Run through the records and show each line that includes the string "computer".

Saved entries
____________________
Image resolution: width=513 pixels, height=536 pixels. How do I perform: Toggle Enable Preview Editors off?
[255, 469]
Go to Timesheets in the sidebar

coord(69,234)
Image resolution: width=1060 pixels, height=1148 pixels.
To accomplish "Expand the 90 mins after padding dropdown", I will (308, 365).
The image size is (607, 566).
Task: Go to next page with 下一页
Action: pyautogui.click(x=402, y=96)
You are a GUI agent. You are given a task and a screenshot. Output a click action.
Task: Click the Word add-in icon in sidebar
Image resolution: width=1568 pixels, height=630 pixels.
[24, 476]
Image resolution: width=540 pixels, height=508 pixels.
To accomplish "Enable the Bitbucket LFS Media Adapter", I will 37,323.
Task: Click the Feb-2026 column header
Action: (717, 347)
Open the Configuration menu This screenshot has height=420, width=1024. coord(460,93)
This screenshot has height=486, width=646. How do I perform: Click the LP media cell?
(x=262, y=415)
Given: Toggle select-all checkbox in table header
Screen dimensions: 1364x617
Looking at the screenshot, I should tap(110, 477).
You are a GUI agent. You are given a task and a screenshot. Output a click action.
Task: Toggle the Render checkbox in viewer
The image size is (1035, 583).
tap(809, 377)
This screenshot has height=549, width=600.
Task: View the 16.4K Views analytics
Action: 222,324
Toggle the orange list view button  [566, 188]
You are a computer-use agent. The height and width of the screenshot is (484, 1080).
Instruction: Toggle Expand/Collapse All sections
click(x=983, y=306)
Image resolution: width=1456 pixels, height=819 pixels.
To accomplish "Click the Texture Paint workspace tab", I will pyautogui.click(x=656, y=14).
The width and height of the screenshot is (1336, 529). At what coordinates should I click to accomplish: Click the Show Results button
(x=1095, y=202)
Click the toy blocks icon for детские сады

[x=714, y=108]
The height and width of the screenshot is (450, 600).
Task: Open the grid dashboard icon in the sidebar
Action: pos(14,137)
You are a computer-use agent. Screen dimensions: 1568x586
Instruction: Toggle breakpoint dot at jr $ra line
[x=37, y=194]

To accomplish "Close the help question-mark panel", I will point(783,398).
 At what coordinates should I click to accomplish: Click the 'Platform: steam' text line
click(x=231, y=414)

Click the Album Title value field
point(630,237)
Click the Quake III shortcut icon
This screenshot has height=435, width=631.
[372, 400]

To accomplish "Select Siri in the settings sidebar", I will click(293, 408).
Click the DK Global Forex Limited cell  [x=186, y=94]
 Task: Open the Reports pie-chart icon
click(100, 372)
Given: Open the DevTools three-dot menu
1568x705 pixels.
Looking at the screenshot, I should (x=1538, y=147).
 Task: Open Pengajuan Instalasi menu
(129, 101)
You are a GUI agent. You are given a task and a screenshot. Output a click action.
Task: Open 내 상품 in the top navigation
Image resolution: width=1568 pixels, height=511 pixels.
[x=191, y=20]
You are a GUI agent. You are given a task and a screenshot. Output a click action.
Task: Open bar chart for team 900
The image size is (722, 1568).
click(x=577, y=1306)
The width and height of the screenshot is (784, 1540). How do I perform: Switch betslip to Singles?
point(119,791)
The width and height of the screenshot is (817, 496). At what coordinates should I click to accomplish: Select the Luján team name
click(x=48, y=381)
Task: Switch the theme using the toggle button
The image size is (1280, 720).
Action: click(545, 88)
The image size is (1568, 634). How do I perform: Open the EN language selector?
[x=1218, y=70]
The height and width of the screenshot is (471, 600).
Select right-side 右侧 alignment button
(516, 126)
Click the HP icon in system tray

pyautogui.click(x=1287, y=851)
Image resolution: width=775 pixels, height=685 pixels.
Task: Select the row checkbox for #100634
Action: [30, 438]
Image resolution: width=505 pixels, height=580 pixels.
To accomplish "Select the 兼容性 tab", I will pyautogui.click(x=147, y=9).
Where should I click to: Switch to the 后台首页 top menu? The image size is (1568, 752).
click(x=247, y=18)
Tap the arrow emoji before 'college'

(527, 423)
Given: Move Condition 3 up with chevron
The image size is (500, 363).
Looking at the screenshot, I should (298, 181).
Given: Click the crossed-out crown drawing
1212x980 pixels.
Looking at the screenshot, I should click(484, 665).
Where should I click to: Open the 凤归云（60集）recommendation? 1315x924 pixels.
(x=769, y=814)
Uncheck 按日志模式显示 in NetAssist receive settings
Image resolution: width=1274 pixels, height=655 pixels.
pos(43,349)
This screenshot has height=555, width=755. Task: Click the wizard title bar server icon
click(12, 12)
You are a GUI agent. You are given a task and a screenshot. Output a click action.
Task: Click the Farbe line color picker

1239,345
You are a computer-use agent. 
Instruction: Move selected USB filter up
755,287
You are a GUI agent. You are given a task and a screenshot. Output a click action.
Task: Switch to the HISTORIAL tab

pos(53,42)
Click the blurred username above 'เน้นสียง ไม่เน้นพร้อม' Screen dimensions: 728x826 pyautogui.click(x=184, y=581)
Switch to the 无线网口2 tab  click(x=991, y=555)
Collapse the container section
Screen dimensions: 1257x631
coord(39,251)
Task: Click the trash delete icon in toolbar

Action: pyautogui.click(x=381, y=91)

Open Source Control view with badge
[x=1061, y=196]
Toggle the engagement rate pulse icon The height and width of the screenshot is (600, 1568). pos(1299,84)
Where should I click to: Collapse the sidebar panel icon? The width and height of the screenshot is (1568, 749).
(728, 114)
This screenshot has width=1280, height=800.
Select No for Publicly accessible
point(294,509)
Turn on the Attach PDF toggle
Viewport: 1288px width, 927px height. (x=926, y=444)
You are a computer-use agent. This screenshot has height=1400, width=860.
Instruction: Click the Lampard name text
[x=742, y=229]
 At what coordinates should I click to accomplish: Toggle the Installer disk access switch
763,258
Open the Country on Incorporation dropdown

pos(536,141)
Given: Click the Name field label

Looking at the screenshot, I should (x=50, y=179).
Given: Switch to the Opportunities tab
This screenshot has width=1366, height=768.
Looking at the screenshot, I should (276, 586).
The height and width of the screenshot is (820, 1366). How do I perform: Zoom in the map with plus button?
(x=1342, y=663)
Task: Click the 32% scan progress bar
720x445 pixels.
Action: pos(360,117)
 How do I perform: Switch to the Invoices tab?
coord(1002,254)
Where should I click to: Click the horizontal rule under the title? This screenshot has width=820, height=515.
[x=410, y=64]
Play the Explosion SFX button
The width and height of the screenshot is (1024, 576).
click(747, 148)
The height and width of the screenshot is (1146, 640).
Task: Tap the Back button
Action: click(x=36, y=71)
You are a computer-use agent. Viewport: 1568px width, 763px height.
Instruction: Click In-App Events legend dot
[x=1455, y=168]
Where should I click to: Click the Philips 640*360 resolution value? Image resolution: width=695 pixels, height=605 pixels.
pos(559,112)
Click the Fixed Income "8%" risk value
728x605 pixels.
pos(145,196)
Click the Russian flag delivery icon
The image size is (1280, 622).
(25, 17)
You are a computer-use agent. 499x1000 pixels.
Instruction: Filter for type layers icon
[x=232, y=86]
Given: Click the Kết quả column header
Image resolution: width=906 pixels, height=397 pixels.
____________________
■ ANSWER SPACE:
You are a computer-use agent. The height and width of the screenshot is (484, 1080).
You are a computer-use agent. Screen dimensions: 1568x586
You are a computer-use agent. 
You are a computer-use agent. This screenshot has height=1400, width=860.
You are a computer-use agent. Viewport: 1568px width, 763px height.
You are a computer-use agent. 499x1000 pixels.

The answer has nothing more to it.